Let $X, Y$ be two topological spaces. If group $G$ acts on $X$ and $f:X\to Y$ is a $G$-invariant continuous map,i.e., $f\circ g=f$, why does it induce a homeomorphism between the quotient space of $X$ by $G$ and $Y$, that is,
$$X/G\cong Y ?$$
Could you give me some help with details? Thanks a lot.
This obviously cannot be true when $f$ is not surjective. But even if it is, it still isn't true.
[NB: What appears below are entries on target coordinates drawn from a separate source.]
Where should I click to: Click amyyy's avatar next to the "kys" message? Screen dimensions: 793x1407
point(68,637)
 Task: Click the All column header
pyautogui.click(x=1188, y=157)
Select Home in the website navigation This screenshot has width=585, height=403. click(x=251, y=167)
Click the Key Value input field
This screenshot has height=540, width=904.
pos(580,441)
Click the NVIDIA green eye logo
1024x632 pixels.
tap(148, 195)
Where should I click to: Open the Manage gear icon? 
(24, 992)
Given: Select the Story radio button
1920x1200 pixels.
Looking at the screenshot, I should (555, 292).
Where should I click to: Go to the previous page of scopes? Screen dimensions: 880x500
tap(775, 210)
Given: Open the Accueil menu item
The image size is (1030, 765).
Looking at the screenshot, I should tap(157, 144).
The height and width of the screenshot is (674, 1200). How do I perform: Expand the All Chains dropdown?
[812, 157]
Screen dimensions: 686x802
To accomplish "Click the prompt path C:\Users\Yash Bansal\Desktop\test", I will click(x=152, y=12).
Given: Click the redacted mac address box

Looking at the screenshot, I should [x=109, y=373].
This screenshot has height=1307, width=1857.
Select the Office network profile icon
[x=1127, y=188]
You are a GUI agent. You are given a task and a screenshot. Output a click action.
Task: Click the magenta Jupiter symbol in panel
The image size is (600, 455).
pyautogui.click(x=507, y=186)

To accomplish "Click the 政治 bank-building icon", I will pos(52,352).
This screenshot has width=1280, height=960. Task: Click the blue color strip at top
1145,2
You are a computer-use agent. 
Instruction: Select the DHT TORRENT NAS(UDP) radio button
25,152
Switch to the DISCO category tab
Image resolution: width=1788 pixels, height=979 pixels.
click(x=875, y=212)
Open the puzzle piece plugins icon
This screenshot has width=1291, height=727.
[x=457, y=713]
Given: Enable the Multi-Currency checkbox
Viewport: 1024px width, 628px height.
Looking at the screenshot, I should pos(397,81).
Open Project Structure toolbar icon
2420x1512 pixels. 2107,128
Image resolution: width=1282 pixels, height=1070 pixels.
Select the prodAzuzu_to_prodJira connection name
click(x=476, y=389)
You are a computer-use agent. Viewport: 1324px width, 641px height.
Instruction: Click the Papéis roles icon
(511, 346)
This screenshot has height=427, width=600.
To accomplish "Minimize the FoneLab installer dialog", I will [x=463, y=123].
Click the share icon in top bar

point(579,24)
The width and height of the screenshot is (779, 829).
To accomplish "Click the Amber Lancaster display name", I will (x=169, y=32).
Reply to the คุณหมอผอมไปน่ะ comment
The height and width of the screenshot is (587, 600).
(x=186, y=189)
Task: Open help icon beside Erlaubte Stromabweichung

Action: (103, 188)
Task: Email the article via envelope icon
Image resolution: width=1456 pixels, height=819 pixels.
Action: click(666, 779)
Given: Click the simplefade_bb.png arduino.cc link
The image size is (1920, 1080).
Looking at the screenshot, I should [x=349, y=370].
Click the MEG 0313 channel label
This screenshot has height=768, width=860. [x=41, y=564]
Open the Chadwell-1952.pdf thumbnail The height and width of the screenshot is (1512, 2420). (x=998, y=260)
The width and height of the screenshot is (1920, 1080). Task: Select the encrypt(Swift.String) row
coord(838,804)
Consider the singleton $Y=\{*\}$. Then any $f:X\to Y$ (and by "any" I mean the single possible choice) is $G$-invariant, regardless of what $X$, $G$ and the action are. And so, if $G$ doesn't act transitively on $X$ (i.e. $X/G$ has at least two elements), then $X/G$ cannot be homeomorphic to $Y$.
Another counterexample is $Y=X/G$ but we put a coarser, non-homeomorphic topology on $Y$. In particular if $X/G$ is not anti-discrete, then we can consider $Y=X/G$ with antidiscrete topology. Then the projection $f:X\to Y$ provides a counterexample.
You've mentioned in the comments orbifolds. In orbifolds it is assumed that the induced map $$X/G\to Y$$ $$[x]\mapsto f(x)$$ is a homeomorphism. It is an additional condition and it doesn't follow from other conditions.